**TO DO**
**A)** In the blog post about the medicine kept in the fridge, copy the text word for word between "Today was supposed" and "I lose control.", inclusive.
**B)** According to the blog post about the medicine kept in the fridge, why does the writer refuse to take the Oramorph?
**C)** Extend the blog post about the medicine kept in the fridge, picking up right after its final sentence.

**PROVIDED PASSAGE**
__________________________________________________

Today was supposed to be about something different, but then I read Spence's post about assisting Bill up from the floor over at the incredible Siren Voices and mine became something else.
There's a reason I won't take the Oramoprh that sits in my fridge. My friends and my doctors all think its because I'm stubborn, proud even, but that's just what I let them believe. To me it hails both reminder and warning, there every time I open the fridge door should I raise my head enough to see it.
A reminder that terrifies me, the kind of fear that sometimes wakes you in the night, and chills the pit of your stomach. A warning call. Of how things were. How they could be again. Under extreme enough circumstances. Should I lose control.
It was the weekend before I met Big. A few weeks later my family situation would reach such crisis point I would somehow find the strength to break all contact with them. Diagnosed only months before I was yet to develop the management and coping skills I have today.
I can't remember now what event caused the dislocation. The one that floored me that is. Much of that time is blurry. For that I'm grateful.

__________________________________________________

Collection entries
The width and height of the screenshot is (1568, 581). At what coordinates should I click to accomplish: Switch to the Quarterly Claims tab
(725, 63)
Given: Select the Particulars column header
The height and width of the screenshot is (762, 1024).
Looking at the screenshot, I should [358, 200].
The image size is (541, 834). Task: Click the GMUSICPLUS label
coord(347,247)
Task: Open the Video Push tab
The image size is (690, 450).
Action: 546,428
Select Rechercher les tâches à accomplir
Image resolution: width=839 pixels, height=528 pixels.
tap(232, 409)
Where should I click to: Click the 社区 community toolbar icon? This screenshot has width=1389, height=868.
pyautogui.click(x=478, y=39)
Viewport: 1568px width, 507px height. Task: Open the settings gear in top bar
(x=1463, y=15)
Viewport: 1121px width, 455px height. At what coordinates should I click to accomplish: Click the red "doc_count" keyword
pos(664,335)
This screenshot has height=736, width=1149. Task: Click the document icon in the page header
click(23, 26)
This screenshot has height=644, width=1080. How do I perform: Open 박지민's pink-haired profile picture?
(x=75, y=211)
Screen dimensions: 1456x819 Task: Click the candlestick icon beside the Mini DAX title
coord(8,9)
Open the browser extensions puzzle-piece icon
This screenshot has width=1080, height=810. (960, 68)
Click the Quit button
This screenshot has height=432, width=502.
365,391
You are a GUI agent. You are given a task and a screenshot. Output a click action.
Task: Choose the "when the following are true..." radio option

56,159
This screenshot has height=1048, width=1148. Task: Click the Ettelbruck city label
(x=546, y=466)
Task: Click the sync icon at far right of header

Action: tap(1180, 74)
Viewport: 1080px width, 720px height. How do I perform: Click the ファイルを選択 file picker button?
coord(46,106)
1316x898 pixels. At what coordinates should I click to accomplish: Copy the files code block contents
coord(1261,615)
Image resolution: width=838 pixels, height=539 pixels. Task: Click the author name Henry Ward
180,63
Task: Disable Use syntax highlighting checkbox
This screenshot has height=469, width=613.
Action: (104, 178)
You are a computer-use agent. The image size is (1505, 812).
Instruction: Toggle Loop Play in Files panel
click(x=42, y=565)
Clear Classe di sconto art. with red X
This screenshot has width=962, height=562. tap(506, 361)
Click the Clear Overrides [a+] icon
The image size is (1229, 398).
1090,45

__________________________________________________

**RESULTS OF THE TASKS**
**A)**
Today was supposed to be about something different, but then I read Spence's post about assisting Bill up from the floor over at the incredible Siren Voices and mine became something else.
There's a reason I won't take the Oramoprh that sits in my fridge. My friends and my doctors all think its because I'm stubborn, proud even, but that's just what I let them believe. To me it hails both reminder and warning, there every time I open the fridge door should I raise my head enough to see it.
A reminder that terrifies me, the kind of fear that sometimes wakes you in the night, and chills the pit of your stomach. A warning call. Of how things were. How they could be again. Under extreme enough circumstances. Should I lose control.

**B)** It isn't stubbornness or pride, which is only what the writer lets friends and doctors believe. Every time the writer opens the fridge, it is a reminder and a warning of how things were, and how they could be again under extreme enough circumstances if the writer lost control.

**C)**
My hips and pelvis were so painful I couldn't weight bear at all. Stark words on a screen leave it sanitised, anaesthetised. It was anything but. Pain so searing, so acute I could not eat, sleep, talk or even cry. I could not get out of bed. Literally. Couldn't even crawl.
In such circumstances eventually a decision has to be made. To pee the bed or not. So to speak. I came up with what seemed like an ingenious plan under the circumstances. No fluid means no need to pee. Or so I thought. So I stopped drinking. All together. It's probably no wonder I can't remember too well. It seemed the most logical thing to do at the time.
I saw my GP first thing that Monday morning. He doubled the pain medication I then took, and wrote another prescription. For Oramorph. Spoke strong words to me about taking it. Of dehydration, danger, and never ending up that way again for want of strong enough pain relief to move.
I never have. It's always been there.